Estratto fornito:
********************
La mia immagine è quella di un cane che si sente aggredito. Lo sguardo basso, i muscoli tesi, le orecchie dritte e appuntite, indietreggia passo dopo passo, mantiene una distanza costante e intanto ringhia. Per chiarire: siamo noi, quel cane. Il nostro avversario è un’ombra, rumorosa, forse non mortale ma in grado di ferirci. Soprattutto ci toglie sicurezze, ci fa esplorare territori mai percorsi, cambia la percezione delle giornate, del tempo, del cosa è giusto e cosa è sbagliato.
Siamo noi quel cane: digrigniamo i denti per farci minacciosi ma in realtà abbiamo paura e ogni metro che perdiamo ci avviciniamo al punto in cui sentiamo che la corda inizia a tendersi.
Quello è l’istante in cui scopriamo la nostra mortalità, i nostri confini, demoliamo l’idea di onnipotenza che ci contraddistingue. Ferrara, come tutte le altre, più di altre, è una città che vive di cultura. Di associazioni, di piccole imprese, di modesti o magari immensi festival. Soprattutto vive di un tessuto un pò dimenticato nella narrativa popolare, quella delle masse che osservano e raccontano di cronaca nera, incidenti, episodi singoli che soffiano nel racconto per settimane. Il rimanente, la nostra vera atmosfera, sono gli eventi che riuniscono grandi e piccole folle per raccontare storie, persone, imprese, sport, rievocazioni, spettacoli, lingue diverse che parlano in questa città e ci fanno sentire cittadini del mondo.
********************
Obiettivi:
a – Nell'estratto, che cosa fa il cane mentre indietreggia passo dopo passo?
b – Nell'estratto, sostituisci "paura" con "timore" e riscrivi il passo da "Siamo noi quel" fino a "inizia a tendersi." incluso.
c – Riassumi l'estratto in due frasi.
I dati non hanno alcun ruolo in questo lavoro.
********************
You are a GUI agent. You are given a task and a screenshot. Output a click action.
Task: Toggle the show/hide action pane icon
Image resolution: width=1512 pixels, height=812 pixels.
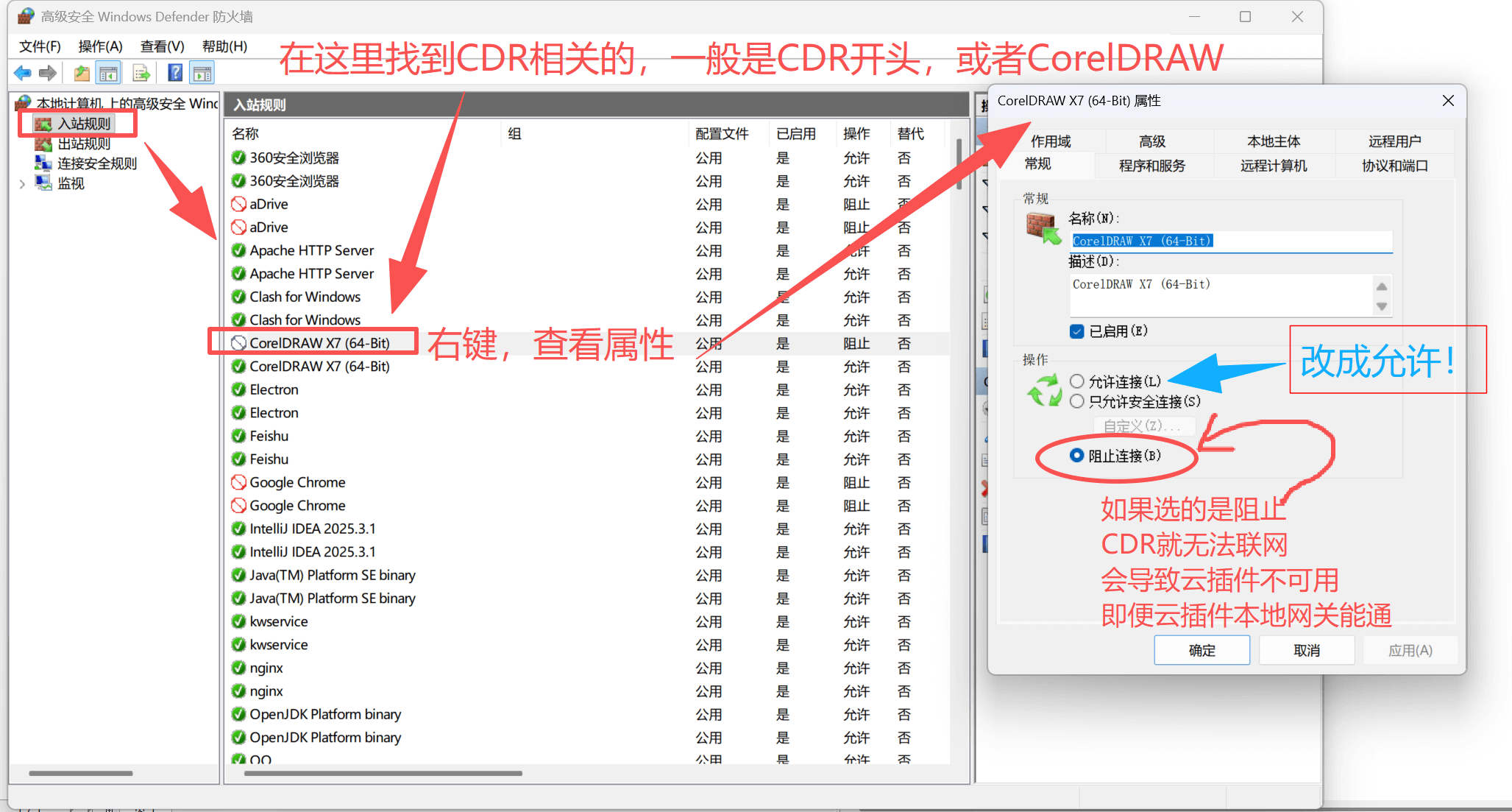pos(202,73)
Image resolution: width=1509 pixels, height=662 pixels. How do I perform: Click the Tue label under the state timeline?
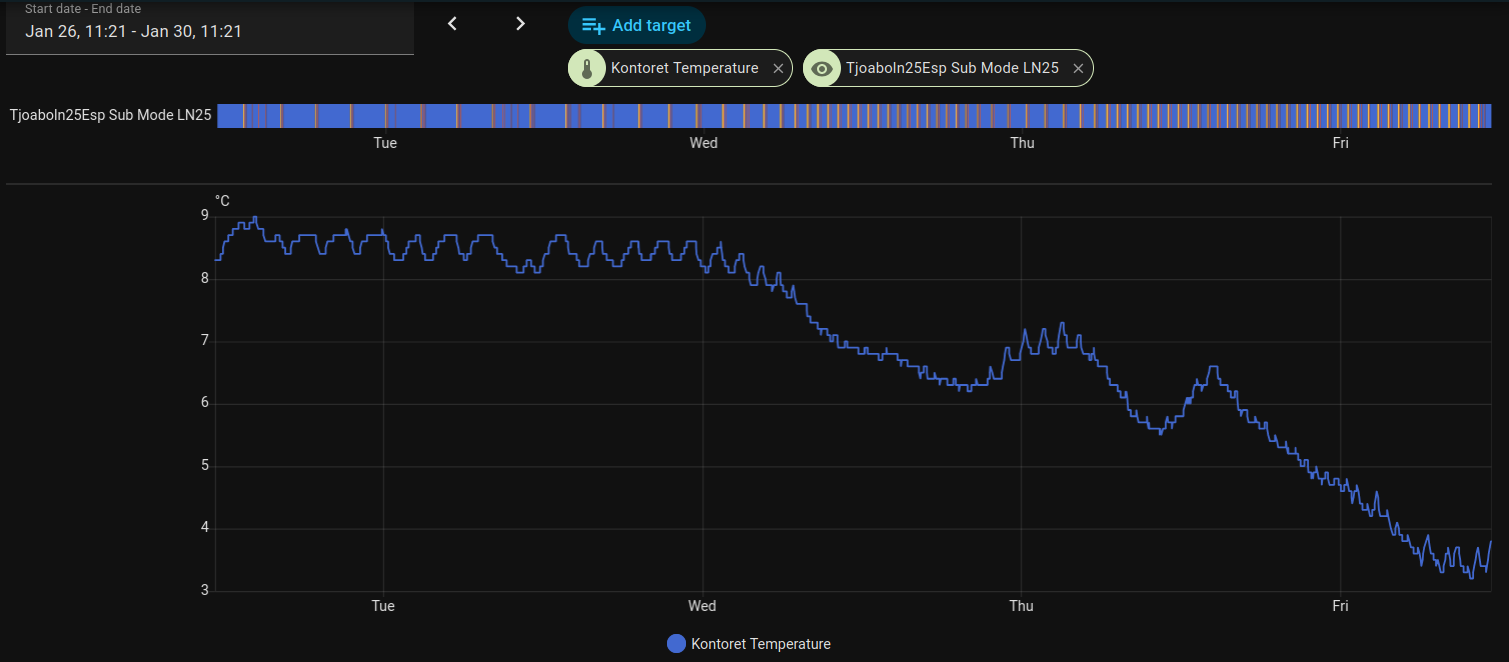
********************
Risultati dell'esercizio:
a – Mantiene una distanza costante e intanto ringhia.

b –
Siamo noi quel cane: digrigniamo i denti per farci minacciosi ma in realtà abbiamo timore e ogni metro che perdiamo ci avviciniamo al punto in cui sentiamo che la corda inizia a tendersi.

c – Il testo paragona noi a un cane che si sente aggredito da un'ombra rumorosa e che, pur digrignando i denti, ha paura mentre indietreggia, fino all'istante in cui scopriamo la nostra mortalità e i nostri confini. Ferrara è descritta come una città che vive di cultura, di associazioni, piccole imprese e festival, e la sua vera atmosfera sono gli eventi che riuniscono grandi e piccole folle per raccontare storie, persone, imprese, sport e spettacoli.